Linda said that he would not talk to her after that and a short while later he resigned and moved to the United States where he became a huge success as a television evangelist.

“The dude was an atheist, for fuck sake,” said Linda one Friday night over several gin and tonics.

“I didn’t think Chinese people drank gin and tonic,” I said, just to make conversation.

“Fuck you and your little dog, white boy,” was her reply.

“No need to pick on the dog, lady,” was my retort.

It went on like that for about another hour and then I had to go. I jumped on a number twelve tram because I was in no fit state to drive.

I’m a circumspect kind of bloke, but the time had come.

When I arrived home, I had sobered up a bit, which was just as well. I fed my small dog which Linda had threatened to penetrate and took the translation that the recently installed televangelist had provided and sat in the comfortable chair by the gas fire.

I’d been foolishly carrying the gold coin around with me since I found it. I retrieved it from my pocket and held it in my left hand.

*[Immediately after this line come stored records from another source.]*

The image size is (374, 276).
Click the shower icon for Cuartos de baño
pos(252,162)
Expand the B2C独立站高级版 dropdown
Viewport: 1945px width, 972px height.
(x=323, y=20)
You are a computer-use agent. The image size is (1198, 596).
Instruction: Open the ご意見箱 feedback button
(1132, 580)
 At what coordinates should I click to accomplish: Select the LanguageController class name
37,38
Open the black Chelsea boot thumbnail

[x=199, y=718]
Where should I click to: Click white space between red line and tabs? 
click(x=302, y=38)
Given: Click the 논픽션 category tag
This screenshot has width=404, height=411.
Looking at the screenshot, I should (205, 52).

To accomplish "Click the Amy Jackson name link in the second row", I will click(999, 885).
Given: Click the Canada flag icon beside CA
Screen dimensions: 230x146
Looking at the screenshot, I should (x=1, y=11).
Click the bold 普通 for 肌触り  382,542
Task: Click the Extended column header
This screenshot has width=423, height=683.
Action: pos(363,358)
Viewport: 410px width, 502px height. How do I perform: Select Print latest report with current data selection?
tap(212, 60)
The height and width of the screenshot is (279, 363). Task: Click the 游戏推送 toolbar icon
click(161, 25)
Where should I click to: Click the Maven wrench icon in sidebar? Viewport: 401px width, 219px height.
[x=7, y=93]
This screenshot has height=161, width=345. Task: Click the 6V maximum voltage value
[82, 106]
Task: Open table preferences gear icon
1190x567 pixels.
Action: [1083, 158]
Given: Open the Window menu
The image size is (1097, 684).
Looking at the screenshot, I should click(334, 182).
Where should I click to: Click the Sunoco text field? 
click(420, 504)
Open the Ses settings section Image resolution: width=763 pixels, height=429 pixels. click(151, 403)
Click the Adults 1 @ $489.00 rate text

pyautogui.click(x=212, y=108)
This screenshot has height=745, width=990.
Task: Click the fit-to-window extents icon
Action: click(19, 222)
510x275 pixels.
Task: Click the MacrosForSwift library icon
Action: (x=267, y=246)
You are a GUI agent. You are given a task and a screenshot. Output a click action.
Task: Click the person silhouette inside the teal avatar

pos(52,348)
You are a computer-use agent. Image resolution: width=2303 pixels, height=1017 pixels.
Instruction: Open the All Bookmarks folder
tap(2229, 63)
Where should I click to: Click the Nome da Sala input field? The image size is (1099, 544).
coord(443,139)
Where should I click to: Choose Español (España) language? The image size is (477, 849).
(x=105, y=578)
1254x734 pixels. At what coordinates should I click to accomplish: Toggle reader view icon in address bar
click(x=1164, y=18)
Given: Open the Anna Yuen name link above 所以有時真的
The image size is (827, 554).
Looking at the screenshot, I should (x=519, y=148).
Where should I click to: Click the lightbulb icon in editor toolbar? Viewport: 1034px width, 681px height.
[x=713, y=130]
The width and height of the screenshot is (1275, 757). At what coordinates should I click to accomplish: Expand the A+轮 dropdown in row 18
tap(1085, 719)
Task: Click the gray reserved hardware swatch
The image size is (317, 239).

I was sick of being average.

I wanted what my grandfather had.

I held on tightly to the elaborately carved coin and carefully recited the words.

Nothing happened.

I tried facing in different directions — nothing happened.

I tried speaking slowly, shouting until my voice hurt, whispering — nothing happened.

My small dog sat patiently as I ran through these routines — he’s cool, he doesn’t judge.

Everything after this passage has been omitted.